Overdose d’oversharers
L’utilisation des médias sociaux a – tout le monde le sait - ses déconvenues, l’une des pires étant certainement l’utilisation abusive – pour ne pas dire convulsive - et donc excessivement pénible des ‘share’, ‘like’, statut, et autre réjouissantes possibilités de partage d’informations parfois douteuses proposés par nos chers et tendres réseaux sociaux.
Savoir que René adooore le ragoût fait par sa moumoune, que Jacqueline a passé un ‘vikend cro bien avec son namoureux à Jouy-en-Josas’, que Basile essuie sa crotte de nez, ou encore se retrouver le lundi matin avec une avalanche de : ‘’veut pas travailler’, ‘le w-e c’est fini, SNIF’ ‘, ou ‘le lundi c’est pourri’… je sais pas vous mais moi, CA ME REND NERVEUSE.
Les ‘oversharers’ (littéralement : ceux qui partagent trop) correspondent à un vrai -grave- phénomène sociologique lié aux plateformes sociales, qui à force de tout partager, finissent par ne plus rien partager. C’est un peu comme le syndrome du ‘j’aime tout’, donc j’aime rien.

Alors quand l’agence Wunderman UK et Pringles lancent une campagne virale proposant de sauver ces victimes du 2.0, je me frotte les mains. Help the oversharers, c’est d’abord un site internet qui propose aux internautes de ‘dénoncer’ les infos les plus risibles de leurs contacts, via les mines d’or, je vous le donne en mille : Facebook et Twitter.
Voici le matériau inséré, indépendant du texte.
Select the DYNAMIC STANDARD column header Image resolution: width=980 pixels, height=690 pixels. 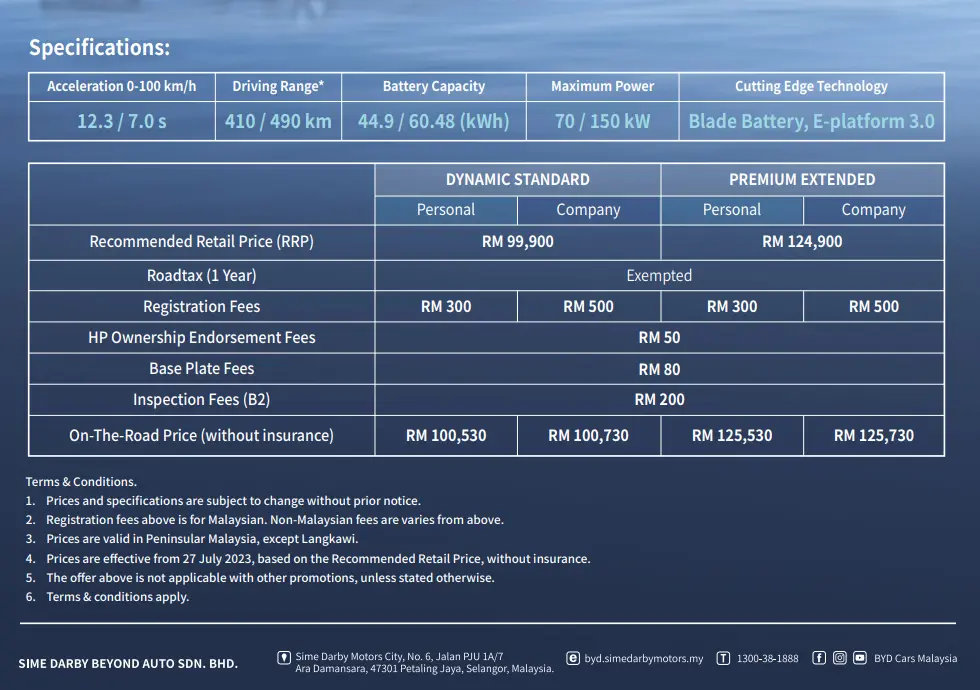pos(518,180)
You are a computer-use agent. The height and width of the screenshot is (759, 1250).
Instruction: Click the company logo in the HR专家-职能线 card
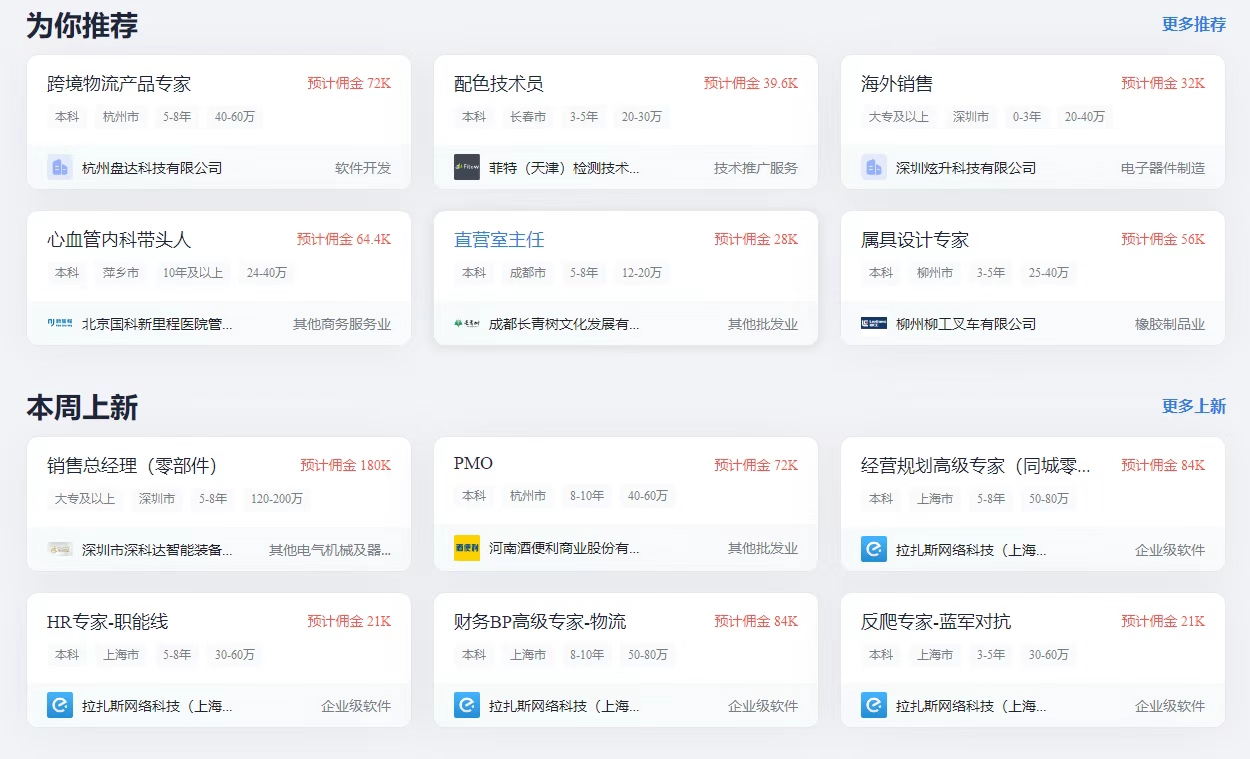(60, 705)
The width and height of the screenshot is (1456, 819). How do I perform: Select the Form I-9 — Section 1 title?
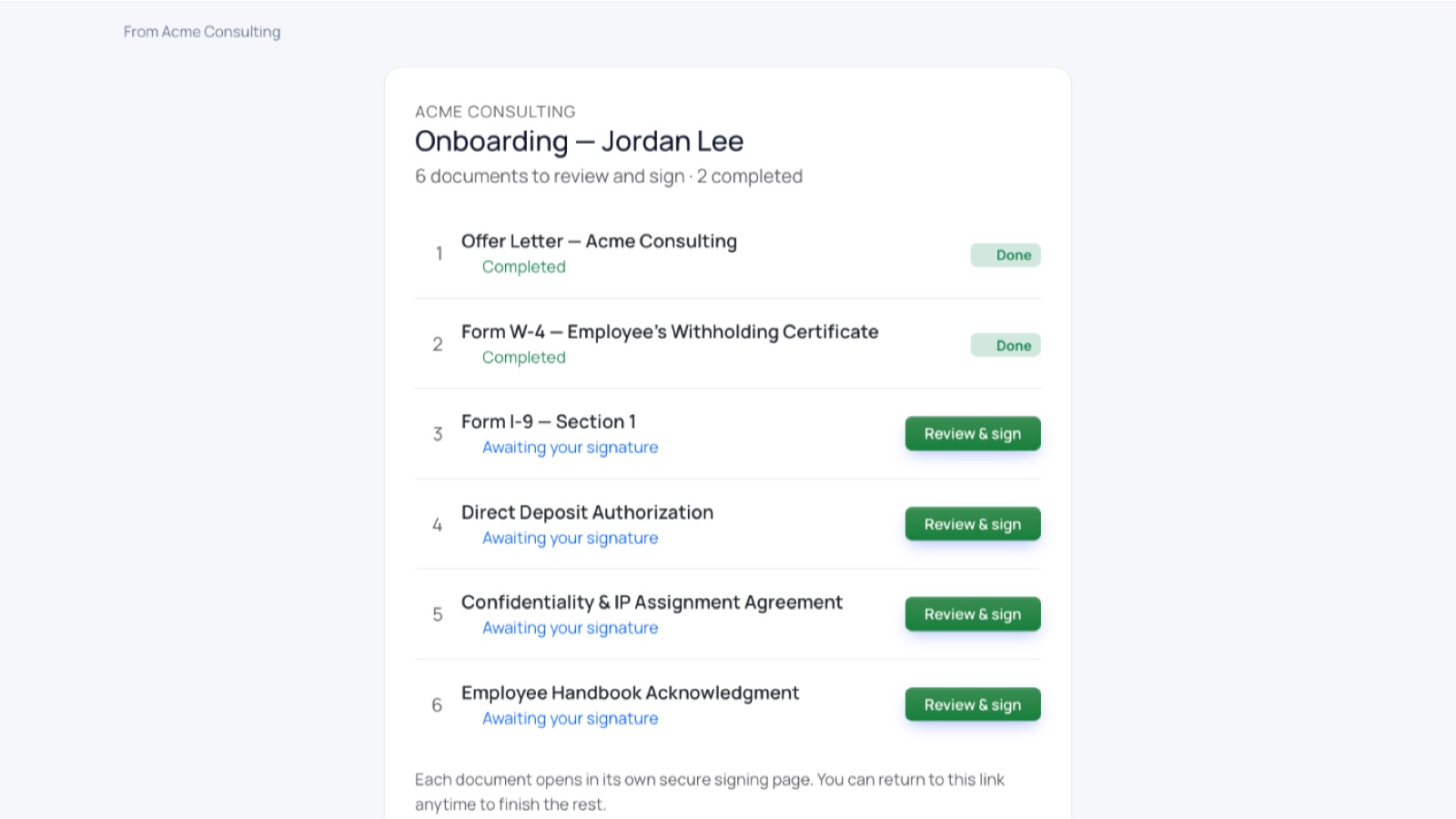click(549, 422)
Sur Twitter, le compte @helptheoversharers invite donc à partager les grands crus de ses poulains oversharers, en twittant tout simplement leurs trouvailles.
Quant à l’onglet Facebook de la campagne, - jubilatoire -, il est désormais possible de cliquer sur un majesteux bouton ‘Overshare’ remplaçant le ‘like’, en installant une application sur son ordi. Autrement dit, c’est un peu le ‘je m’en fous de ta vie’ bouton, qui invite aussi cet oversharer pris la main dans le sac à se rendre sur le site de la marque. Prise de conscience pour le pauvre bougre, qui, s’il a vraiment du potentiel, pourra même se retrouver sur une vidéo-compilation créée par un de ses contacts.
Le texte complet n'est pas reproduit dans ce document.